* **EXTRAIT DU TEXTE**
Depuis que la sculpture florentine a été remise en honneur par la fondation d’un musée où les œuvres principales en ont été recueillies et rapprochées, elle a exercé sur notre école française de sculpture, si riche en talens distingués, une influence que l’on ne saurait méconnaître. Il est dangereux de vouloir imiter Michel-Ange, dont l’art est le plus personnel qui soit au monde ; pour retrouver son style, il faudrait avoir, avec sa science prodigieuse, son âme orageuse et profonde. Michel-Ange a porté malheur à tous ses imitateurs du XVIe siècle ; leurs œuvres ambitieuses et tourmentées, qui visent au grand et ne l’atteignent pas, forment la partie ennuyeuse du Musée national ; il suffit de citer les noms de Baccio Bandinelli, de Vincenzio Danti et de Vincenzio Rossi. Seul, Jean Bologna, dont le Mercure est vraiment une belle chose, s’est souvent inspiré avec bonheur de l’esprit du maître. Chez nous, tout récemment, la même ambition a été plutôt funeste à un artiste très heureusement doué, Carpeaux ; il aurait gagné, sinon au point de vue des succès d’un jour, tout au moins en renommée durable, à ne point prétendre, comme on dit, faire du Michel-Ange. De Ghiberti à Donatello, les autres Florentins se prêtent mieux à servir de maîtres et de modèles. Ils ne transfigurent et n’agrandissent pas la nature, comme l’ose Michel-Ange, mais ils l’étudient et l’interprètent avec une merveilleuse intelligence ; ils peuvent enseigner ainsi à en pénétrer tous les secrets, à saisir et à rendre ces traits et ces accens qui donnent à chaque variété de la forme son sens et sa valeur propres, à chaque exemplaire du corps et du visage humain son originalité vivante, son expression particulière et unique. En un mot, ils apprennent à rechercher surtout ce que l’on appelle le caractère.

* **TÂCHES À RÉALISER**
1) D'après le texte sur la sculpture florentine, quelle œuvre de Jean Bologna est jugée vraiment belle ?
2) Poursuivez le texte sur la sculpture florentine après sa dernière phrase.

Entrées enregistrées:
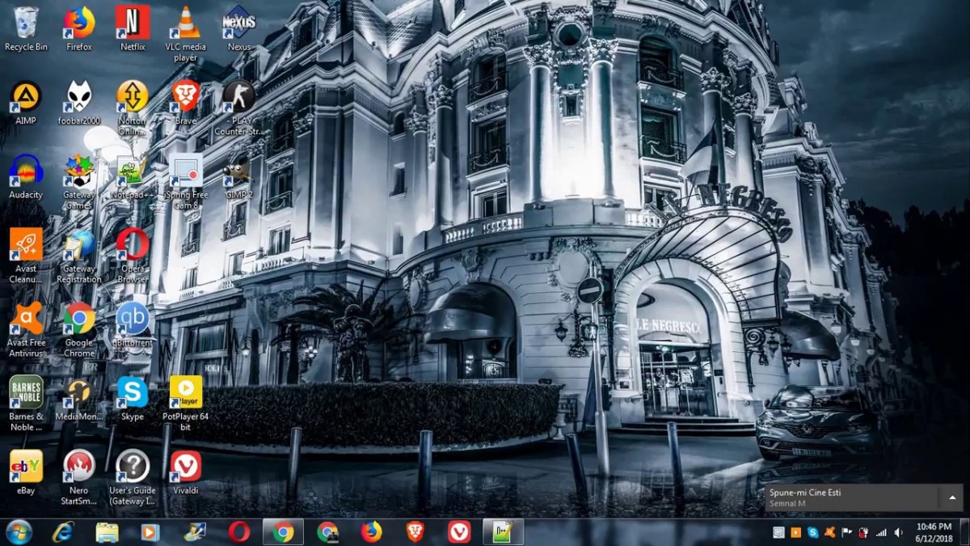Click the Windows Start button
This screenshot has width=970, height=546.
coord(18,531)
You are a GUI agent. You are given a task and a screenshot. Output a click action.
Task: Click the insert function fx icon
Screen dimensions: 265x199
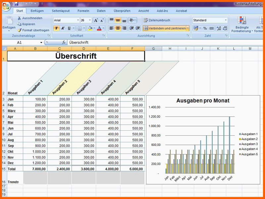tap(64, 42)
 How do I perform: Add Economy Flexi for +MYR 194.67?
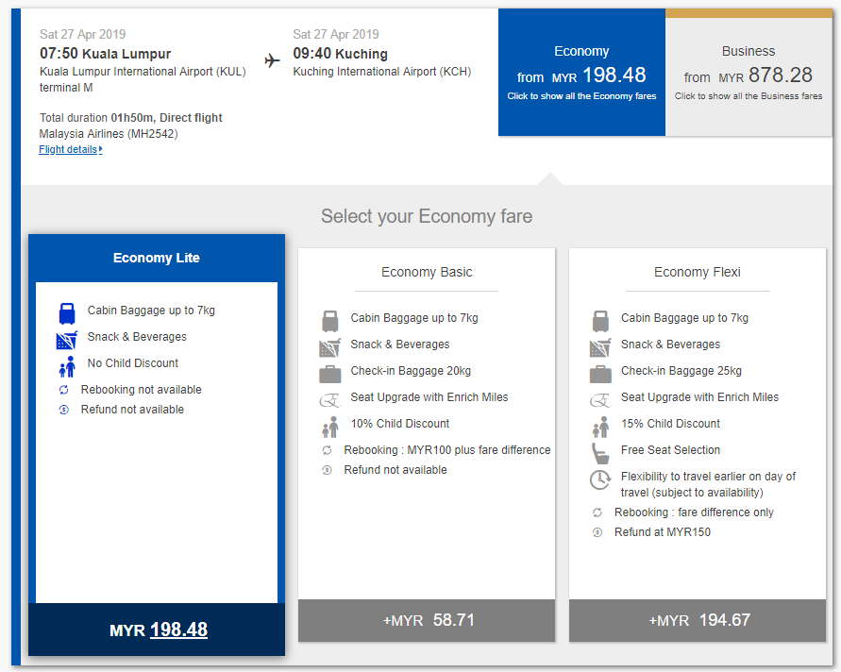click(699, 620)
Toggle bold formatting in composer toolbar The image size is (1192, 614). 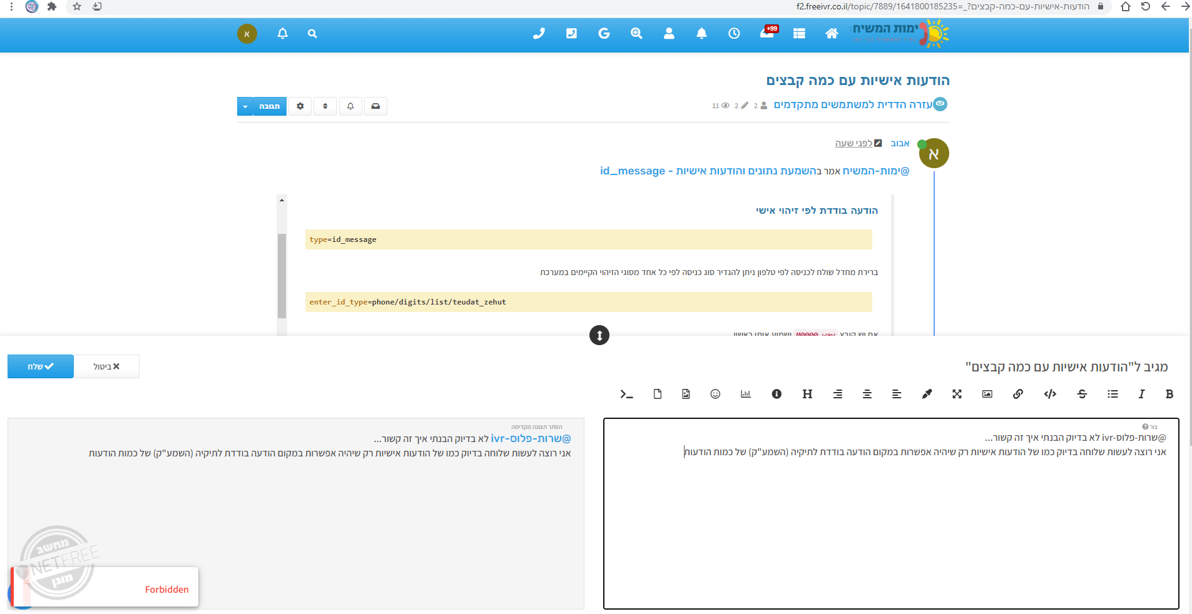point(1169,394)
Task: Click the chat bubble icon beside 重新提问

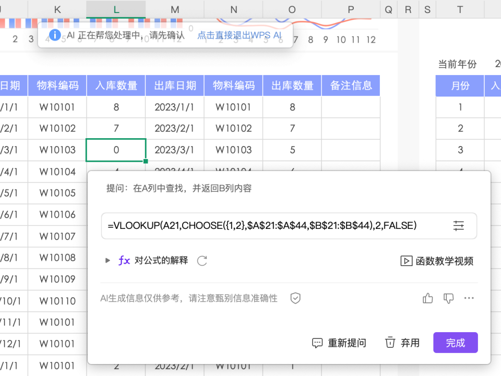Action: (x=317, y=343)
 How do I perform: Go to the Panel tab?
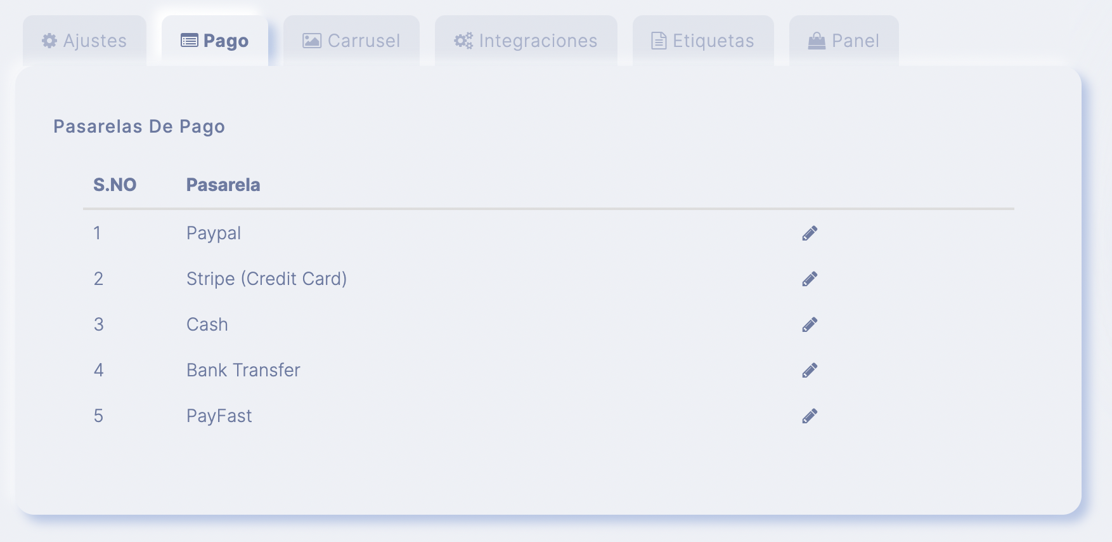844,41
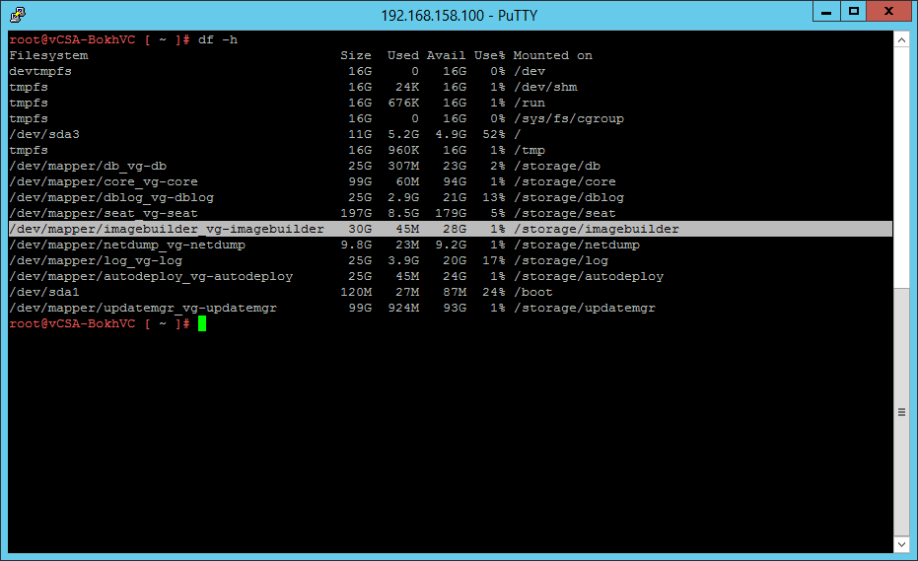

* **RÉSULTATS ATTENDUS**
1) Son Mercure.

2)
Or ce qui nous frappe chez quelques-uns des plus jeunes et des plus célèbres parmi les sculpteurs contemporains, c’est justement cette préoccupation et cet effort. Nous pourrions alléguer bien des noms ; mais, pour expliquer notre pensée, ce sera bien assez d’en rappeler deux, qui sont déjà populaires, ceux de MM. Dubois et Mercié. Tout rare que soit leur talent, ces artistes éminens sont « nés trop tard, dans un siècle trop vieux, » comme dit le poète, pour avoir la prétention de ne relever que d’eux-mêmes, de ne se rattacher à personne ; aujourd’hui quiconque écrit, peint, sculpte ou bâtit recommence nécessairement à sa manière et dans la langue de son temps quelque chose qui a été tenté et fait avant lui ; il a quelque attache, dans le passé. Nous ne croyons donc pas faire injure à MM. Dubois et Mercié, ni à aucun de leurs émules, en affirmant qu’ils se sont inspirés des traditions et des exemples de la sculpture florentine. Sans doute ils n’ont pas cessé d’être de leur pays et de leur siècle, d’en traduire avec fidélité et parfois avec un singulier éclat les sentimens et les pensées ; il n’en est pas moins vrai que telle de leurs œuvres, le Chanteur florentin et le Saint Jean-Baptiste, le David vainqueur de Goliath, ne surprendraient personne si demain on les exposait à Florence, dans une des salles du Musée national, avec cette inscription : Auteur inconnu, XVe siècle ou commencement du XVIe. D’autres de leurs ouvrages, peut-être encore supérieurs, auront, de par leur sujet même, un caractère plus moderne, plus actuel ; ainsi les Figures du tombeau de Lamoricière et le Gloria victis ; mais là encore l’œil des gens du métier reconnaîtra ce même cachet de style et de facture.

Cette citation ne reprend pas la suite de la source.